◆ Task requirements ◆
Below are the entries to work from; restate word for word the portion that opens with the line containing "This screenshot has width=1288, height=724." and closes with the line containing "Screen dimensions: 951x553", keeping both.

***

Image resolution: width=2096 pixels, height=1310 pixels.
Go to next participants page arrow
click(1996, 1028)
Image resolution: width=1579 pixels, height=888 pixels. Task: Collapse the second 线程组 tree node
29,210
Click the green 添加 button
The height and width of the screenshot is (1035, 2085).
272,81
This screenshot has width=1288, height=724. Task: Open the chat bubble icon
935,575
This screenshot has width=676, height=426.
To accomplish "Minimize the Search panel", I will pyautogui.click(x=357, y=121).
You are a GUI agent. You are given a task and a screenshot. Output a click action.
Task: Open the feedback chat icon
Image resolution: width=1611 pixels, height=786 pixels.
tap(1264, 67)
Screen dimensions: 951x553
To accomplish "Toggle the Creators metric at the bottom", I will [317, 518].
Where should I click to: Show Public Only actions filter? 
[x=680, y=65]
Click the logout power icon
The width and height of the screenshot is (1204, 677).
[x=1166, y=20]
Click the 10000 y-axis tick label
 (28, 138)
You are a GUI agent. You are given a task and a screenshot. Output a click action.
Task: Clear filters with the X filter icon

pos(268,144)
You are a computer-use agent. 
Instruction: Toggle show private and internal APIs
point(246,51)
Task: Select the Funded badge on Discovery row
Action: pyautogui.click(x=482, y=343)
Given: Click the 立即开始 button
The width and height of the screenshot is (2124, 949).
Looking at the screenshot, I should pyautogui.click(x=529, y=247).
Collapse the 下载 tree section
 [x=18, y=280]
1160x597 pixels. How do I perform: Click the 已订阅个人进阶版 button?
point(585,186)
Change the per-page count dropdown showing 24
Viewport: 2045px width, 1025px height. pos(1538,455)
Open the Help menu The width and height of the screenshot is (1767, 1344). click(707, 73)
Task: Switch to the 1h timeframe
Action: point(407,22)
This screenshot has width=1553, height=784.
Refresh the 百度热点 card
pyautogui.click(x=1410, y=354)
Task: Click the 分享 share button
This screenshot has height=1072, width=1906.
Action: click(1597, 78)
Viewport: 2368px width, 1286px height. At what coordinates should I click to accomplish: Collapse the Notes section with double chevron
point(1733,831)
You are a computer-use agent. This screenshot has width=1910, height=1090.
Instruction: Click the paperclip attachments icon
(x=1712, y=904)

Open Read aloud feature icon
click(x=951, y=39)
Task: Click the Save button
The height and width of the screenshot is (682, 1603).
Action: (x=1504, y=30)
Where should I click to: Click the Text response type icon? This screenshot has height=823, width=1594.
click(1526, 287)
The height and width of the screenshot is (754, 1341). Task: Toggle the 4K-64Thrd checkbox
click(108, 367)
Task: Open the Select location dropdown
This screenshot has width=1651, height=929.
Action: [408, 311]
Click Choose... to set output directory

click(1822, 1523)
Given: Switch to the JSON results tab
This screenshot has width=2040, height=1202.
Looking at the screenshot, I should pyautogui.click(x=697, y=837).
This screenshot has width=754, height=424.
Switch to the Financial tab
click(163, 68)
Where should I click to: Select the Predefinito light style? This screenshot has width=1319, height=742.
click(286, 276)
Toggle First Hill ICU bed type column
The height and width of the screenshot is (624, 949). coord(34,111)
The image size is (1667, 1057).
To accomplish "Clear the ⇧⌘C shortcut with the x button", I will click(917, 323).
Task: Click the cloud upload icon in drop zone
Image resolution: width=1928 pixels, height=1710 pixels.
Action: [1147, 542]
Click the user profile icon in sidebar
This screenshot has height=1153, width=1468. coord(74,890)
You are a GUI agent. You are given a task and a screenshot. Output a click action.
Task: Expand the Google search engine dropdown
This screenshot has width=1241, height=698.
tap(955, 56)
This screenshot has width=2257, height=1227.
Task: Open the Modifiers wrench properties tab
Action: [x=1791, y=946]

***

◆ Answer for this exercise ◆
This screenshot has width=1288, height=724. Task: Open the chat bubble icon
935,575
This screenshot has width=676, height=426.
To accomplish "Minimize the Search panel", I will pyautogui.click(x=357, y=121).
You are a GUI agent. You are given a task and a screenshot. Output a click action.
Task: Open the feedback chat icon
Image resolution: width=1611 pixels, height=786 pixels.
tap(1264, 67)
Screen dimensions: 951x553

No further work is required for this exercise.